** What the task asks **
Write out exactly the lines below that run from the one containing "Благотворительные подвиги (записки" through the one containing "О нас (419, 198)", both included, with no other lines.

** Data **
Content starts

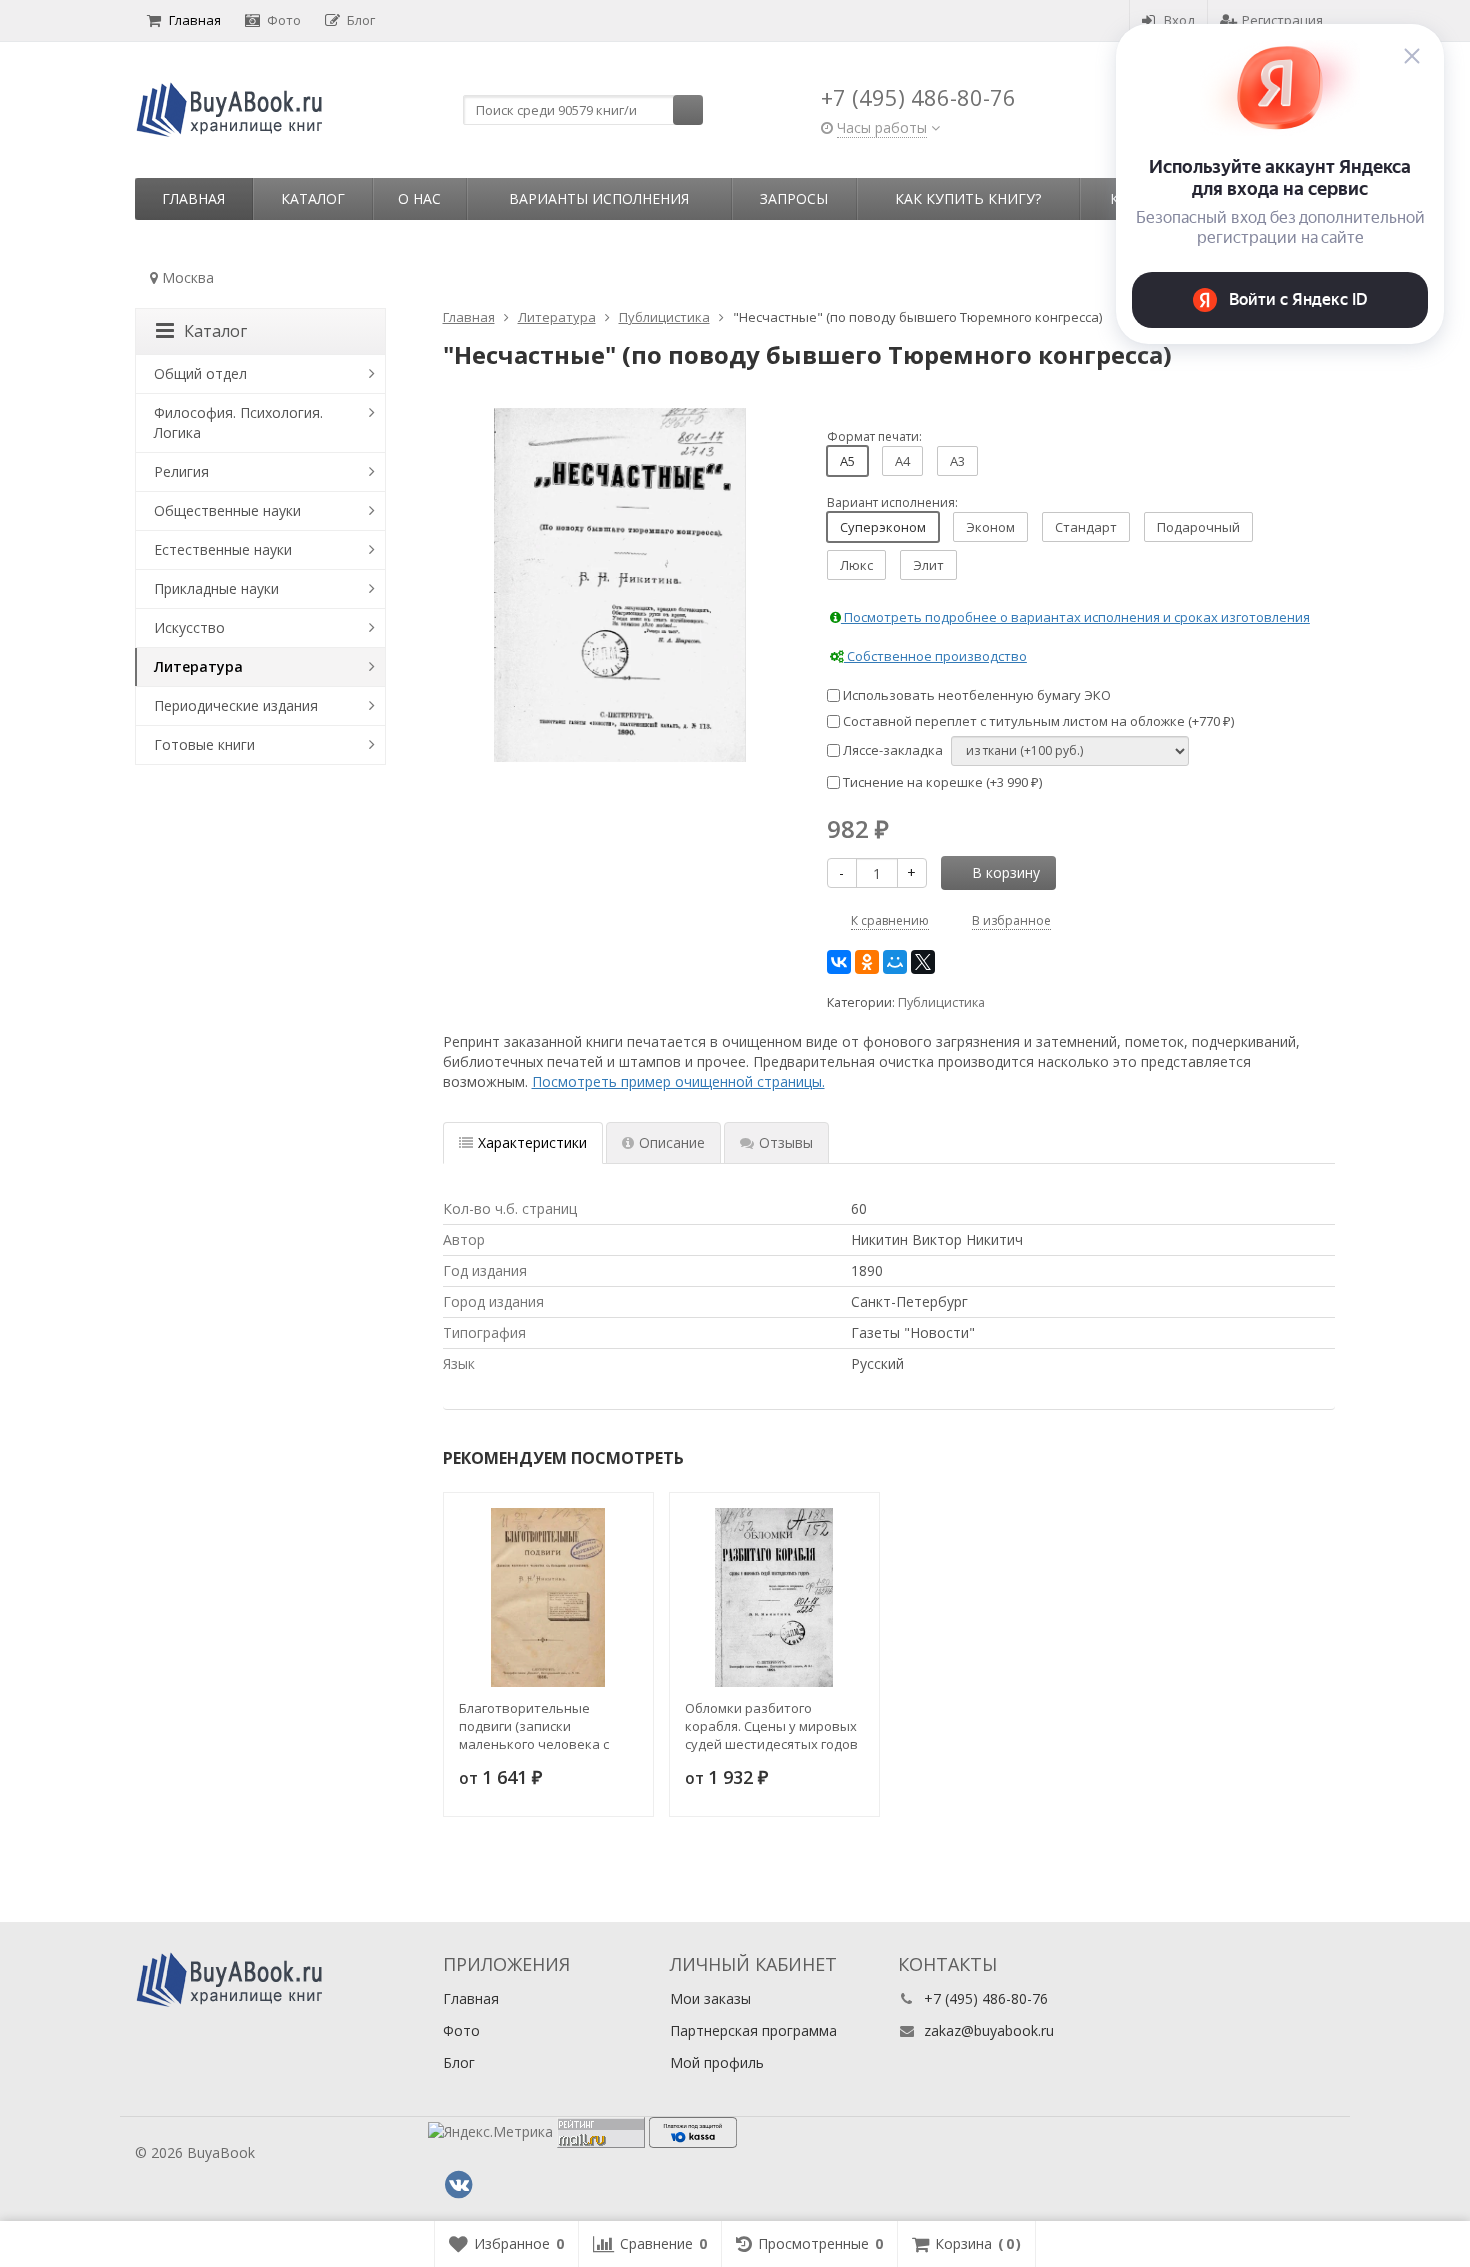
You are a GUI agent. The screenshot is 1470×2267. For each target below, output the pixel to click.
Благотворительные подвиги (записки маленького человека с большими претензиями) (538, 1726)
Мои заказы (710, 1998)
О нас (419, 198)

Content ends
Content starts

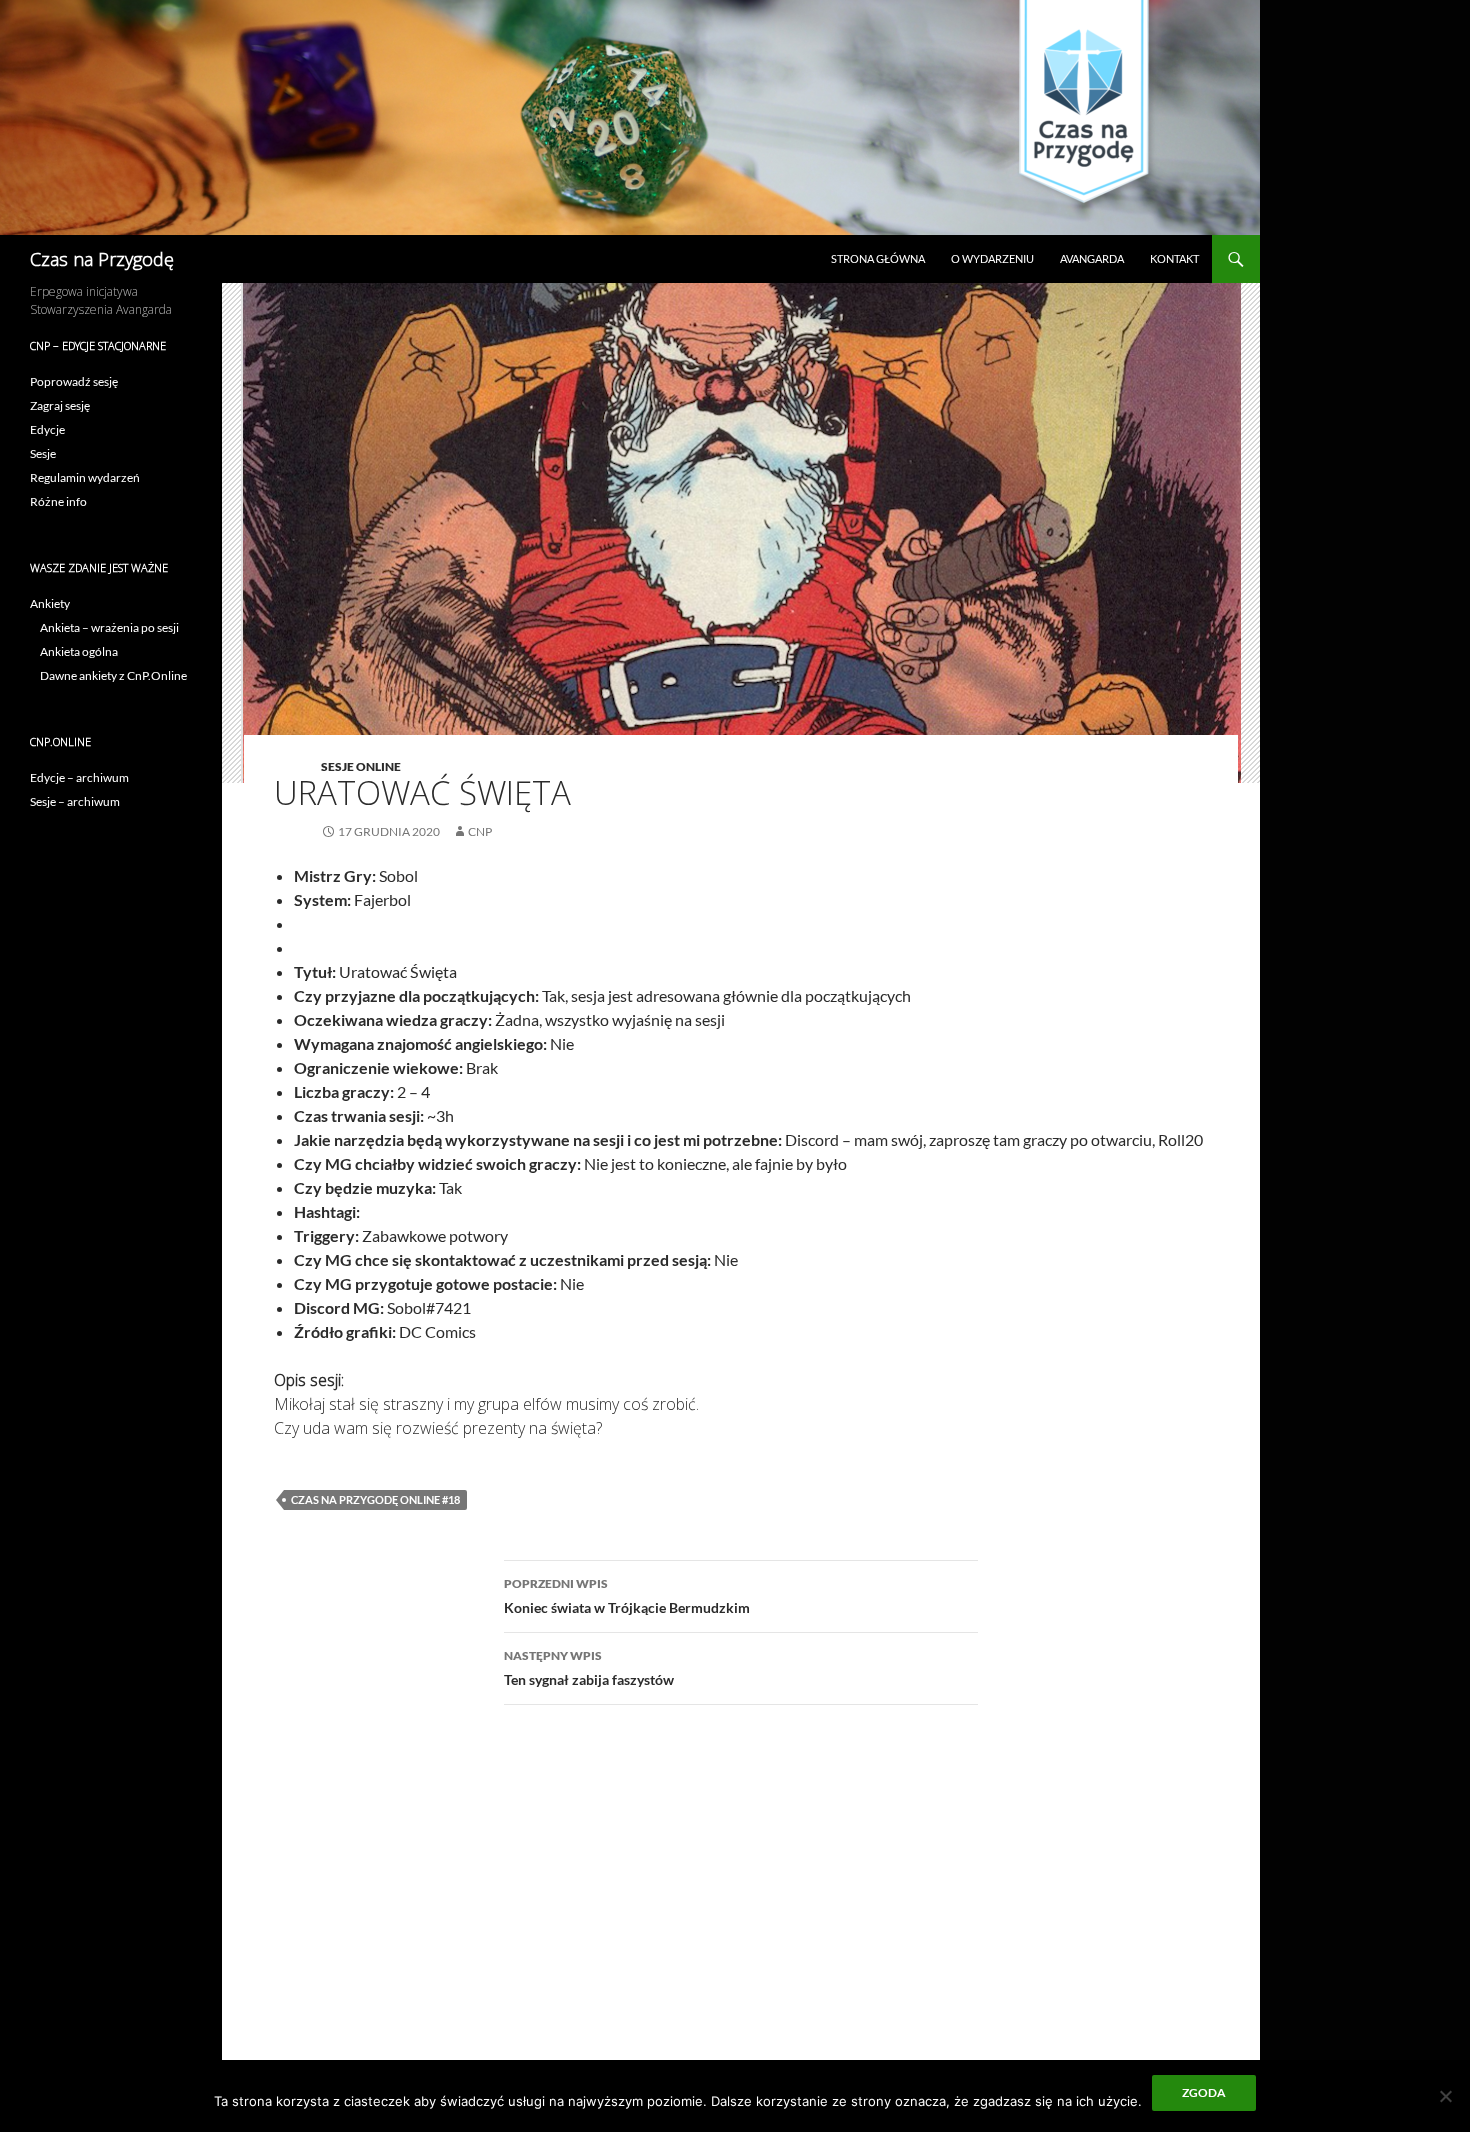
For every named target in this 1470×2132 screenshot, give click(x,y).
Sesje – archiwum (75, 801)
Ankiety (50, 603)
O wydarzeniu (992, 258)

Content ends

** Answer for the task **
Благотворительные подвиги (записки маленького человека с большими претензиями) (538, 1726)
Мои заказы (710, 1998)
О нас (419, 198)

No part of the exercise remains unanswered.